=== DATA ===
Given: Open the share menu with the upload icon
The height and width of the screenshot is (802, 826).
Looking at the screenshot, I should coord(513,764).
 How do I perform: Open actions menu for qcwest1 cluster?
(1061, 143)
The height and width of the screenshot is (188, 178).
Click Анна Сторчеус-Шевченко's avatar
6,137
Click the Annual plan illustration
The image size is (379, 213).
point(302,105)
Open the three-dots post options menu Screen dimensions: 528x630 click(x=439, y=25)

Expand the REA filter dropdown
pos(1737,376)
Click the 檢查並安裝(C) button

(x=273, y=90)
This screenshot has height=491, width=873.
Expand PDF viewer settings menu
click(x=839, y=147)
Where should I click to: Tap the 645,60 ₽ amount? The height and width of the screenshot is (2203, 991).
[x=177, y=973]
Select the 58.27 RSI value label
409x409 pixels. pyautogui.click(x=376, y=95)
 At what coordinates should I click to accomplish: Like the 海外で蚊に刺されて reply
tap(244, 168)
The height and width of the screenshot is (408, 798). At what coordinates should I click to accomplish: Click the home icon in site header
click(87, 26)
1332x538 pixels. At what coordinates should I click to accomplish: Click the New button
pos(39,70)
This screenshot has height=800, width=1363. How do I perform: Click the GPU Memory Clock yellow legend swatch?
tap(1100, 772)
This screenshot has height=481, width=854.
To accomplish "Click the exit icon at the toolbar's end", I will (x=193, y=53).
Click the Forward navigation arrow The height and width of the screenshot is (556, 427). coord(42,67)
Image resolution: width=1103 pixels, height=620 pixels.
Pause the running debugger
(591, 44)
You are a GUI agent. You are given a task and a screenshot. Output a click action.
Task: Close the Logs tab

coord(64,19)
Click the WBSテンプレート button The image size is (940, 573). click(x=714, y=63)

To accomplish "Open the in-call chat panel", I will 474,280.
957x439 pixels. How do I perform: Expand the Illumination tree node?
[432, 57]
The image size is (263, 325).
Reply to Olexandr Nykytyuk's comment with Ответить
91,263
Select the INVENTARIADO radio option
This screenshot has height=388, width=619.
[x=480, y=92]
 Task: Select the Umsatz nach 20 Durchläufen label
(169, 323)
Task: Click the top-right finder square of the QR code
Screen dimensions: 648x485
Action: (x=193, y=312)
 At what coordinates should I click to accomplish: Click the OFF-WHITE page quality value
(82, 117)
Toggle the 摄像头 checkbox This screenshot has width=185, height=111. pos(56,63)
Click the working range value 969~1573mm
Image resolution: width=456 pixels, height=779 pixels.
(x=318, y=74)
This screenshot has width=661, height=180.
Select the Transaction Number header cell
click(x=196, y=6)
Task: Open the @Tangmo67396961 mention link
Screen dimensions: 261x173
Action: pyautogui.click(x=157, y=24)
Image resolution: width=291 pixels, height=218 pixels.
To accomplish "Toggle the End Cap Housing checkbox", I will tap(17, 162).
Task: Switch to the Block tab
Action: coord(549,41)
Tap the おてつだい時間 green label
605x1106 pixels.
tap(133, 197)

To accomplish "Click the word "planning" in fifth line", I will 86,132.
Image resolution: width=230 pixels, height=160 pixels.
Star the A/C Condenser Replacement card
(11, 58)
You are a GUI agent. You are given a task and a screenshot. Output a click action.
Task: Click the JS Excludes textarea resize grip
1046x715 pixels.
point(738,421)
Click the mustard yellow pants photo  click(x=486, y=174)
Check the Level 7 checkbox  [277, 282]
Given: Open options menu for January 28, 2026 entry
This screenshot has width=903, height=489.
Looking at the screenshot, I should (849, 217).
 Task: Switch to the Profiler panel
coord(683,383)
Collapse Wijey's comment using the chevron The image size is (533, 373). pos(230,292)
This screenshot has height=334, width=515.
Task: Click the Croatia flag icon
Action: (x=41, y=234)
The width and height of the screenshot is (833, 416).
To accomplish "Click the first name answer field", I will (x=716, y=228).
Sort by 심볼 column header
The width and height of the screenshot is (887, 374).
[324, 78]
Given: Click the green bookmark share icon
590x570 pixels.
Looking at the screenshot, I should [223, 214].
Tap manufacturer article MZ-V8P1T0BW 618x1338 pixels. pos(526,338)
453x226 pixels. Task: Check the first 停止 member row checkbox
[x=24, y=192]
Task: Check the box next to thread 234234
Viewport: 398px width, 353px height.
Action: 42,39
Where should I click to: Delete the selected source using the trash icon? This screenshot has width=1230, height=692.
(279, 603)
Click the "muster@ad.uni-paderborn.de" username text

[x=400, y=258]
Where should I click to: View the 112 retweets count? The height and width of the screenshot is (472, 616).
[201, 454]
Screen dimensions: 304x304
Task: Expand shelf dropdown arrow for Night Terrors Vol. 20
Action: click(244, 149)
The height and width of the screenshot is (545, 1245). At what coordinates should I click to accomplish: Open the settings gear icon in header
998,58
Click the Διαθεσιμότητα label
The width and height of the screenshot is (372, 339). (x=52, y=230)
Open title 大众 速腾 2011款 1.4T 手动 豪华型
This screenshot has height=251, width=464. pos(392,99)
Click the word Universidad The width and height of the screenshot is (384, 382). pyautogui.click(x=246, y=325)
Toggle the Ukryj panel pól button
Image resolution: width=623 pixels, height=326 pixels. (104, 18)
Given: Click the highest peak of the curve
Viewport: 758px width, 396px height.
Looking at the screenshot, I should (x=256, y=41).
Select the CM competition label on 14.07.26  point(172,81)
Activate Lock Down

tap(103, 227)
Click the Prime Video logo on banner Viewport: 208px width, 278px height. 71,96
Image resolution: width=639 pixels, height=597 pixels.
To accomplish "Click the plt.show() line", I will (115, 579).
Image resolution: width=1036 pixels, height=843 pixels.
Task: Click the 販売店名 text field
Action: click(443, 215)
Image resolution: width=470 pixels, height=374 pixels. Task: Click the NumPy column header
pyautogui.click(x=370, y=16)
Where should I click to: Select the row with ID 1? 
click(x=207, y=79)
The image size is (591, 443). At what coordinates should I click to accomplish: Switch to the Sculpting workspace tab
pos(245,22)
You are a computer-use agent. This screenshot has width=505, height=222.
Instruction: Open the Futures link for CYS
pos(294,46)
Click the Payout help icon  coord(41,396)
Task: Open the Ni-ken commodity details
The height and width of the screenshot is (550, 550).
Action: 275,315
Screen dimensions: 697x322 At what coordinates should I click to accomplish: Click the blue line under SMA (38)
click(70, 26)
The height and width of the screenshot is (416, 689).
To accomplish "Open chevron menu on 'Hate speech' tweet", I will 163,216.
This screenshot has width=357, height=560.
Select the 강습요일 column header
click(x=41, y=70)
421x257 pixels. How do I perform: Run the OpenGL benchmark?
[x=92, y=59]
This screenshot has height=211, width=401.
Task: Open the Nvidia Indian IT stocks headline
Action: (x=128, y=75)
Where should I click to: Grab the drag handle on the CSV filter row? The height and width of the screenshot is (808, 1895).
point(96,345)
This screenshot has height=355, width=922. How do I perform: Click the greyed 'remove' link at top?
===
» PROBLEM TO SOLVE
In the listing above, find the line containing "The height and width of the screenshot is (408, 798)." and the line containing "The image size is (263, 325).", then repeat those two lines and everything between them exactly.

» EXERCISE OUTPUT
The height and width of the screenshot is (408, 798). At what coordinates should I click to accomplish: Click the home icon in site header
click(87, 26)
1332x538 pixels. At what coordinates should I click to accomplish: Click the New button
pos(39,70)
This screenshot has height=800, width=1363. How do I perform: Click the GPU Memory Clock yellow legend swatch?
tap(1100, 772)
This screenshot has height=481, width=854.
To accomplish "Click the exit icon at the toolbar's end", I will (x=193, y=53).
Click the Forward navigation arrow The height and width of the screenshot is (556, 427). coord(42,67)
Image resolution: width=1103 pixels, height=620 pixels.
Pause the running debugger
(591, 44)
You are a GUI agent. You are given a task and a screenshot. Output a click action.
Task: Close the Logs tab

coord(64,19)
Click the WBSテンプレート button The image size is (940, 573). click(x=714, y=63)

To accomplish "Open the in-call chat panel", I will 474,280.
957x439 pixels. How do I perform: Expand the Illumination tree node?
[432, 57]
The image size is (263, 325).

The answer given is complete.